In a ‘we’ve got one shot at this’ frame of mind Underworld set up half of their recording studio in a London hotel room, presented Iggy with 30 finished pieces of music and suggested the collaboration. How could Iggy say no?
Iggy and Underworld first moved in the same circles on the seminal ‘Trainspotting’ soundtrack (‘Lust for Life’ and ‘Born Slippy (Nuxx)’). This opportunistic EP was partly recorded at the Savoy Hotel at a meeting between Underworld and Iggy to discuss music for ‘T2 Trainspotting’ – film producer Danny Boyle was present via Skype.
The first fruits were presented back in May and the EP was announced shortly afterwards. ‘Bells and Circles’ was premiered on the web and played live by the band as they headlined BBC’s ‘Biggest Weekend’ festival in Belfast at the tail end of May. Over a trademark beat heavy techno backing, Iggy recounts a tale from the golden age of air travel when you could smoke on the plane – “Everybody did it.” as well as snort drugs from the drop-down table and hit on the stewardess without, it seems, any fear of repercussions. Castro’s in there too along with a Karl Hyde ‘sunlight on my wings’ mantra. The message is tinged with sadness that you can’t do that anymore, only a vengeful God would not allow smoking on the airplane – now we know.

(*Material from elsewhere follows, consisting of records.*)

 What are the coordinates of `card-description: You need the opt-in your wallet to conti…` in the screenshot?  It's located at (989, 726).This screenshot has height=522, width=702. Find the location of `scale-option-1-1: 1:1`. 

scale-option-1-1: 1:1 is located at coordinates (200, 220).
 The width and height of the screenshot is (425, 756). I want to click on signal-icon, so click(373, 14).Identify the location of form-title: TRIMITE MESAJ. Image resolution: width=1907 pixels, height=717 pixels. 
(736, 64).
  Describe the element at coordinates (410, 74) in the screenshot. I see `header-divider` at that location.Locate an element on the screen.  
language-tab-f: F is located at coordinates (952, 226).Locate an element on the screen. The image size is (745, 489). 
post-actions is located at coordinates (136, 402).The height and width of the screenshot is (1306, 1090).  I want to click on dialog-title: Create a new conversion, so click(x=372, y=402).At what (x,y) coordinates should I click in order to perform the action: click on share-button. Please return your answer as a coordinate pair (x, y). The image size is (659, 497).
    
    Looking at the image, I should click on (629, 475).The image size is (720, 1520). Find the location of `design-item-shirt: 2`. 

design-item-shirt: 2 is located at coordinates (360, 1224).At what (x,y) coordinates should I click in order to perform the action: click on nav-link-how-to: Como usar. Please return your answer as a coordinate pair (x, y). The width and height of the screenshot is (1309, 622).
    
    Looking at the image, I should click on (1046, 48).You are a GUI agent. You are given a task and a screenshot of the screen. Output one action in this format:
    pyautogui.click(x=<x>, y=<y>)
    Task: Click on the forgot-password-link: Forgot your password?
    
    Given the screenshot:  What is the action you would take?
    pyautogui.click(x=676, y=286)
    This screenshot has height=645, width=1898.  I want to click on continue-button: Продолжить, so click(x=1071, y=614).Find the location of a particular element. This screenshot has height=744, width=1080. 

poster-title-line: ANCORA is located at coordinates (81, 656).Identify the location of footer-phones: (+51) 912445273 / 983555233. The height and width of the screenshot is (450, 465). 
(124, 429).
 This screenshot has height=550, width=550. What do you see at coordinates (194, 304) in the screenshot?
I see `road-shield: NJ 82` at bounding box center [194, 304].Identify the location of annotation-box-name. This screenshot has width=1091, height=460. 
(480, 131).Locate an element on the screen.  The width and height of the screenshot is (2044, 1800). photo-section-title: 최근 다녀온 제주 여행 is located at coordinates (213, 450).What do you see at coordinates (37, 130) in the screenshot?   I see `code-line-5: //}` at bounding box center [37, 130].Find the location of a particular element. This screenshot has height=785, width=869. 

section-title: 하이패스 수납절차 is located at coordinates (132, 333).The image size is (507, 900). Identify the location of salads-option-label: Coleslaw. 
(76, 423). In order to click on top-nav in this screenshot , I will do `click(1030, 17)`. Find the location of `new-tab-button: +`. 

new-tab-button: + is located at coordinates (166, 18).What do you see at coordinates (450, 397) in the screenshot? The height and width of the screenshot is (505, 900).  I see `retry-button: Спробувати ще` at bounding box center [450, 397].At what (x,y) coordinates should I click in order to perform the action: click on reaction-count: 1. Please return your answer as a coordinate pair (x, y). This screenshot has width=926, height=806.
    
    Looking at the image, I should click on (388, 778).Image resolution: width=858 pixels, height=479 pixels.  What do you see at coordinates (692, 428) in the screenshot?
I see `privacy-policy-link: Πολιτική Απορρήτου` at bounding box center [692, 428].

The second of the four tracks ‘Trapped’ slides in a keyboard squall, before the beat kicks in with an actual Iggy vocal. There are bits of spoken word as well, and the song laments the trappings of domesticity. It’s not as engaging as ‘Bells and Circles’ though it sounds more like what we would have expected from this collaboration as characteristics from both acts’ past recordings fuse together seamlessly. ‘I’ll See Big’ is a more reflective number, Underworld’s gentler side is to the fore and Iggy ditches tales of rock’n’roll excess to reflect on friendships made and lost over the years. It’s a move that works, Underworld could make a fine ambient electro album if they wanted to and Iggy is more sympathetic as he regrets how his own personality has possibly cost him friendships over the years and how at the same time he has attracted hangers on as friends. You actually end up feeling a little sorry for him.
‘Get Your Shirt’ is another banger and it closes this short, bittersweet collaboration. It laments flirts, jerks, bad decisions and being ripped off over a pulsing synth led track with a pretty female vocal melody, and that’s it, this brief partnership is over. There’s a sense of what could have been here, a full album conceived and delivered with due planning could’ve been spectacular, but then it may have lacked the spontaneity of this finished product. Having said this, there’s plenty here for fans of both artists, and if you’re a fan of either then what’s not to like?